Again, he doesn't know what to do. He decides to drink the rest of the wiper fluid while figuring it out. He takes out the bottle, and is removing the cap, when he glances to the side and sees something. Something in the sand. At the bottom of the dune, off to the side, he sees something strange. It's a flat area, in the sand. He stops taking the cap of the bottle off, and tries to look closer. The area seems to be circular. And it's dark - darker than the sand. And, there seems to be something in the middle of it, but he can't tell what it is. He looks as hard as he can, and still can tell from here. He's going to have to go down there and look.


----------



## Aulë

He puts the bottle back in his pocket, and starts to stumble down the dune. After a few steps, he realizes that he's in trouble - he's not going to be able to keep his balance. After a couple of more sliding, tottering steps, he falls and starts to roll down the dune. The sand it so hot when his body hits it that for a minute he thinks he's caught fire on the way down - like a movie car wreck flashing into flames as it goes over the cliff, before it ever even hits the ground. He closes his eyes and mouth, covers his face with his hands, and waits to stop rolling. 

He stops, at the bottom of the dune. After a minute or two, he finds enough energy to try to sit up and get the sand out of his face and clothes. When he clears his eyes enough, he looks around to make sure that the dark spot in the sand it still there and he hadn't just imagined it. 

So, seeing the large, flat, dark spot on the sand is still there, he begins to crawl towards it. He'd get up and walk towards it, but he doesn't seem to have the energy to get up and walk right now. He must be in the final stages of dehydration he figures, as he crawls. If this place in the sand doesn't have water, he'll likely never make it anywhere else. This is his last chance. 

He gets closer and closer, but still can't see what's in the middle of the dark area. His eyes won't quite focus any more for some reason. And lifting his head up to look takes so much effort that he gives up trying. He just keeps crawling. 

Finally, he reaches the area he'd seen from the dune. It takes him a minute of crawling on it before he realizes that he's no longer on sand - he's now crawling on some kind of dark stone. Stone with some kind of marking on it - a pattern cut into the stone. He's too tired to stand up and try to see what the pattern is - so he just keeps crawling. He crawls towards the center, where his blurry eyes still see something in the middle of the dark stone area. 

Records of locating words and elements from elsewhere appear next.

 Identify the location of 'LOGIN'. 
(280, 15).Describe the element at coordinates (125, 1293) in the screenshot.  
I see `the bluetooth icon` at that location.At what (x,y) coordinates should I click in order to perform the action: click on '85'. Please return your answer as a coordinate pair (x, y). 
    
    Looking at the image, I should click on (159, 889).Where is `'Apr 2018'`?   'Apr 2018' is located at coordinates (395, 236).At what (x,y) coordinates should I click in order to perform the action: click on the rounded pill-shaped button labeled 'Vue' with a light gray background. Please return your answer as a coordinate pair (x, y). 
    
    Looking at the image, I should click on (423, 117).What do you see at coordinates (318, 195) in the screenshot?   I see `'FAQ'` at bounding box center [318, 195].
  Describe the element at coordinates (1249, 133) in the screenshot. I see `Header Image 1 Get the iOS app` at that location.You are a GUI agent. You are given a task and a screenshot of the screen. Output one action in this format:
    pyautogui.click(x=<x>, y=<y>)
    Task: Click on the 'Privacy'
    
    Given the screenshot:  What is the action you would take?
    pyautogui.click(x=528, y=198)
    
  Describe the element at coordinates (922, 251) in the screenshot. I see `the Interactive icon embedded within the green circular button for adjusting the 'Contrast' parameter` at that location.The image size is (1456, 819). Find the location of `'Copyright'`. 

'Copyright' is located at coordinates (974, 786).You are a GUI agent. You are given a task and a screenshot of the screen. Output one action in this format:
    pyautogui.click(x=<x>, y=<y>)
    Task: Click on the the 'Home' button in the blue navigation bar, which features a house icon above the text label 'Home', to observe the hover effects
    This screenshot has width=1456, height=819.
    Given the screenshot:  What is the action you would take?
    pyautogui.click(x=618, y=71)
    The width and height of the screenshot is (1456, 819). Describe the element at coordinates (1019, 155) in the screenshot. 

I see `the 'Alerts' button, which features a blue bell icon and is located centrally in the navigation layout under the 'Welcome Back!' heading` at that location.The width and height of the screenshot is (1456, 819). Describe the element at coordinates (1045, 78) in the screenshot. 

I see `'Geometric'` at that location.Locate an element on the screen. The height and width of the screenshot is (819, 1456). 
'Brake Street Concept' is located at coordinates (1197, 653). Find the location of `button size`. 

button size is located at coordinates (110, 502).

His mind, detached in a strange way, notes that either his hands and knees are so burnt by the sand that they no longer feel pain, or that this dark stone, in the middle of a burning desert with a pounding, punishing sun overhead, doesn't seem to be hot. It almost feels cool. He considers lying down on the nice cool surface. 

Cool, dark stone. Not a good sign. He must be hallucinating this. He's probably in the middle of a patch of sand, already lying face down and dying, and just imagining this whole thing. A desert mirage. Soon the beautiful women carrying pitchers of water will come up and start giving him a drink. Then he'll know he's gone. 

He decides against laying down on the cool stone. If he's going to die here in the middle of this hallucination, he at least wants to see what's in the center before he goes. He keeps crawling. 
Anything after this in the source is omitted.